HSG Wissenschaft Halle
Die Hochschulsportgemeinschaft Wissenschaft aus Halle (Kurzform: HSG Wissenschaft Uni Halle) war ab den 1950er Jahren in zahlreichen Sportarten DDR-weit erfolgreich vertreten. Den Verein gab es bis zur deutschen Wiedervereinigung 1990. Er hatte einen ausgeprägten Kinder- und Jugendsportbereich zur Talentsuche und Förderung.
Definition
Die Hochschulsportgemeinschaften (HSG) waren neben den Betriebssportgemeinschaften (BSG) und den Sportgemeinschaften der Sportvereinigung Dynamo (Volkspolizei) sowie der Armeesportvereinigung Vorwärts (Kasernierte Volkspolizei / Volksarmee) seit 1949 Stätten des organisierten Sportwettkampfs.
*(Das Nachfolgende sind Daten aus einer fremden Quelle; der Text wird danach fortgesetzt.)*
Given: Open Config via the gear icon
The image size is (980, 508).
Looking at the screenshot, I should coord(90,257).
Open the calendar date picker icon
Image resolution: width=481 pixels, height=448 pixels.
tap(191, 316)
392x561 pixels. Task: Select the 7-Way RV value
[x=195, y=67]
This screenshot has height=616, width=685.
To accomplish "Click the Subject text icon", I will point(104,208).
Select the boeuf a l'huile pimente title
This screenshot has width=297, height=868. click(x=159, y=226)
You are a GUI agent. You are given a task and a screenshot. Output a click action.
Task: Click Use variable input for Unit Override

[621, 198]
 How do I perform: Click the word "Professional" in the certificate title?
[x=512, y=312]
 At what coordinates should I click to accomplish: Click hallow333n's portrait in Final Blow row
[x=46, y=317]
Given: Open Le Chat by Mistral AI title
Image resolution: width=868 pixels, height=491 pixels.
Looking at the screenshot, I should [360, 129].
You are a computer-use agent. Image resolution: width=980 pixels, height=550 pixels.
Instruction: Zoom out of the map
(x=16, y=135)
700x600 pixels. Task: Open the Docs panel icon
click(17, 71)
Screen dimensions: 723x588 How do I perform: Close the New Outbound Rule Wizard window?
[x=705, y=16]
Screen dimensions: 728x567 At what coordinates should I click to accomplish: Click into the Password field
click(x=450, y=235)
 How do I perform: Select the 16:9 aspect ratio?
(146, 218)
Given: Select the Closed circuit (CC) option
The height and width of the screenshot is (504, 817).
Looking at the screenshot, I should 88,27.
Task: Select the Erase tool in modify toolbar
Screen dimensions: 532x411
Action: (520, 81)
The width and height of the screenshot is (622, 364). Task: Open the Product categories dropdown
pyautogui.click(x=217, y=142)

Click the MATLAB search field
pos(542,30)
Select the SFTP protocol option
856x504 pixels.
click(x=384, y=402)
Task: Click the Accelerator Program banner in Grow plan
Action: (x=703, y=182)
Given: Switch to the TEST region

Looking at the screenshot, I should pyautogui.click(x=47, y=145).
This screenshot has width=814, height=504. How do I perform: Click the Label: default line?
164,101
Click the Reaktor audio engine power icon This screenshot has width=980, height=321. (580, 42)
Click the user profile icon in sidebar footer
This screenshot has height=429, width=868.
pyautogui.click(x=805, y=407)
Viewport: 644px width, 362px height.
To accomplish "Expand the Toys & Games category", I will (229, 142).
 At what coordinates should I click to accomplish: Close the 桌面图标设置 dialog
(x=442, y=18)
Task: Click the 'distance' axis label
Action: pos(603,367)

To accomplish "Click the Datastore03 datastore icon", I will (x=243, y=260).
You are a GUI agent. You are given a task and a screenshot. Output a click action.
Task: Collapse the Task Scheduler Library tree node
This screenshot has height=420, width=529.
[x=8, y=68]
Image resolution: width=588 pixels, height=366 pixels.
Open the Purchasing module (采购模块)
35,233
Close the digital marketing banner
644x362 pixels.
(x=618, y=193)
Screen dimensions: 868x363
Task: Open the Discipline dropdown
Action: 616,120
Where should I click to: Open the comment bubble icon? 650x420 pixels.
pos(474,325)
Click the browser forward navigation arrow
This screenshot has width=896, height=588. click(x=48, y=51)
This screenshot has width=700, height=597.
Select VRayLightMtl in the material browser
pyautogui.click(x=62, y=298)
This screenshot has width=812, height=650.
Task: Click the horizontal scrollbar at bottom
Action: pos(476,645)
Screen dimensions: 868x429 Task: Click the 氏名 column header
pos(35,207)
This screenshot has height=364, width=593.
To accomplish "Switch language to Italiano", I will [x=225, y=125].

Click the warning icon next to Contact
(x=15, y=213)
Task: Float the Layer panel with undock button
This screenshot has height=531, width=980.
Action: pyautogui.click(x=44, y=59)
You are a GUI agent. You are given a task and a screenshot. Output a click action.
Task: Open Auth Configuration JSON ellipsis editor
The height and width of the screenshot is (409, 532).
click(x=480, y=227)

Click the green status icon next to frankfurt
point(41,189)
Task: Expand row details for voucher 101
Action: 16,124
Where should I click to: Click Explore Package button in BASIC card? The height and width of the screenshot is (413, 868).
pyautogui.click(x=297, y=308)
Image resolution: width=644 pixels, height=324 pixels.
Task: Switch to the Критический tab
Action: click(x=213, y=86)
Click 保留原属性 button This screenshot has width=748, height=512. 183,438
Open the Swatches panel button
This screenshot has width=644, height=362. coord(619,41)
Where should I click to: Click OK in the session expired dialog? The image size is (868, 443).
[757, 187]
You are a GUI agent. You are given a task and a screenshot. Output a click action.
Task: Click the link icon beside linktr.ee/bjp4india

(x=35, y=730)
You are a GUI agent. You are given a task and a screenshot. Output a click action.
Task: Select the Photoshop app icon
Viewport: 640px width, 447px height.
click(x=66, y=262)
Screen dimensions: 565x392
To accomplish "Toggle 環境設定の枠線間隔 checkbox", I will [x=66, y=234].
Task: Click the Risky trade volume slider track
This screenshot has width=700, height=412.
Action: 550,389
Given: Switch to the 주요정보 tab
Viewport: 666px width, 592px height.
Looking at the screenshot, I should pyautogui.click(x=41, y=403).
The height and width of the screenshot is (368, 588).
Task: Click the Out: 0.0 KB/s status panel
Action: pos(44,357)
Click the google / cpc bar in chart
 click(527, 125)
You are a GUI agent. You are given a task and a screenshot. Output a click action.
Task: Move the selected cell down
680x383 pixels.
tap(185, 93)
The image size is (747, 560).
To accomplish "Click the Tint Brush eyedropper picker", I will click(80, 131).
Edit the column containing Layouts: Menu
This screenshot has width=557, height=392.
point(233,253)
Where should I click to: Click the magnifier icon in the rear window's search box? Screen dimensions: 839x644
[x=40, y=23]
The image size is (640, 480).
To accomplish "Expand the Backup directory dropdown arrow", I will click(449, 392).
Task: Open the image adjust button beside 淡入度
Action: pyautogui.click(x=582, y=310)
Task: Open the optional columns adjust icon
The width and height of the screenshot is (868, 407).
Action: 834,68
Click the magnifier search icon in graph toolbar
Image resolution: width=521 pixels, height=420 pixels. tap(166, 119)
Jede Universität oder Hochschule in der DDR hatte ihre eigene HSG. Wie das Beispiel Halle zeigt, wurde in den HSG bis Mitte der 1950er Jahre erfolgreich Spitzensport betrieben, erst mit der Gründung von zentral geförderten Sportklubs nahm die Bedeutung der Hochschulsportgemeinschaften ab. Die HSG der Martin-Luther-Universität Halle-Wittenberg wurde am 1. April 1949 als Hochschulsportgemeinschaft „Geschwister Scholl“ gegründet. Im Zuge der Sportklubgründungen wurde sie im Februar 1955 in den SC Wissenschaft Halle umgebildet. Am 1. Juli 1958 wurden die Leistungssport-Sektionen in den neuen SC Chemie Halle eingegliedert. Für den normalen Studentensport wurde an der Martin-Luther-Universität wieder eine Hochschulsportgemeinschaft eingerichtet, welche einen umfassenden Jugendsportbereich beinhaltete.
Erfolge
Die HSG bzw. der Sportclub hatten ihre Erfolge hauptsächlich in den Sportarten Leichtathletik, Tennis, Basketball, Volleyball, Tischtennis und Rudern. Von 1949 bis 1955 stellte die HSG ununterbrochen den DDR-Mannschaftsmeister im Herrentennis,[1] stellte der SC 1956 mit Jochen Koitzsch (Zehnkampf) und Manfred Steinbach (200 m Sprint) zwei DDR-Meister in der Leichtathletik, und der SC wurde 1958 Vizemeister im Basketball der Männer. Die Volleyball-Frauen wurden von 1951 bis 1955 und 1957 DDR-Meister sowie 1953, 1955 und 1956 FDGB-Pokalsieger. Die Volleyball-Männer wurden 1951 und 1952 DDR-Meister. Der Zehnkämpfer Walter Meier belegte bei den Olympischen Spielen 1956 den sechsten Platz und holte bei den Leichtathletik-Europameisterschaften 1958 die Bronzemedaille. Sowohl die Damen als auch die Herren spielten 1959 in der DDR-Tischtennis-Oberliga. Die Jugendabteilung des Bereiches Rudern brachte in den 1980er Jahren einige Talente hervor.
Fußball
Obwohl anfänglich besonders gefördert, blieb die Sektion Fußball der HSG Halle weniger erfolgreich. Zwar war sie 1949 und 1950 DDR-Studentenmeister geworden, zeigten aber im Punktspielbetrieb nur zweitklassige Leistungen. Die frühen Erfolge veranlassten die DDR-Sportführung, die HSG Halle zu einem Fußball-Schwerpunkt im Hochschulsport zu entwickeln. Dazu wurden 1951 die besten Fußballspieler aus den Hochschulsportgemeinschaften in Berlin, Leipzig, Jena, Rostock und Greifswald nach Halle delegiert. Obwohl sportlich nicht qualifiziert, wurde die neu gebildete Fußballmannschaft in den Spielbetrieb der zweitklassigen DDR-Liga eingegliedert. Dazu musste eine der beiden vorletzten Mannschaften aus den beiden Liga-Staffeln der Saison 1950/51 den Platz räumen. Das in Magdeburg ausgetragene Ausscheidungsspiel gewann Motor Nordhausen-West mit 7:0 gegen Einheit Wismar.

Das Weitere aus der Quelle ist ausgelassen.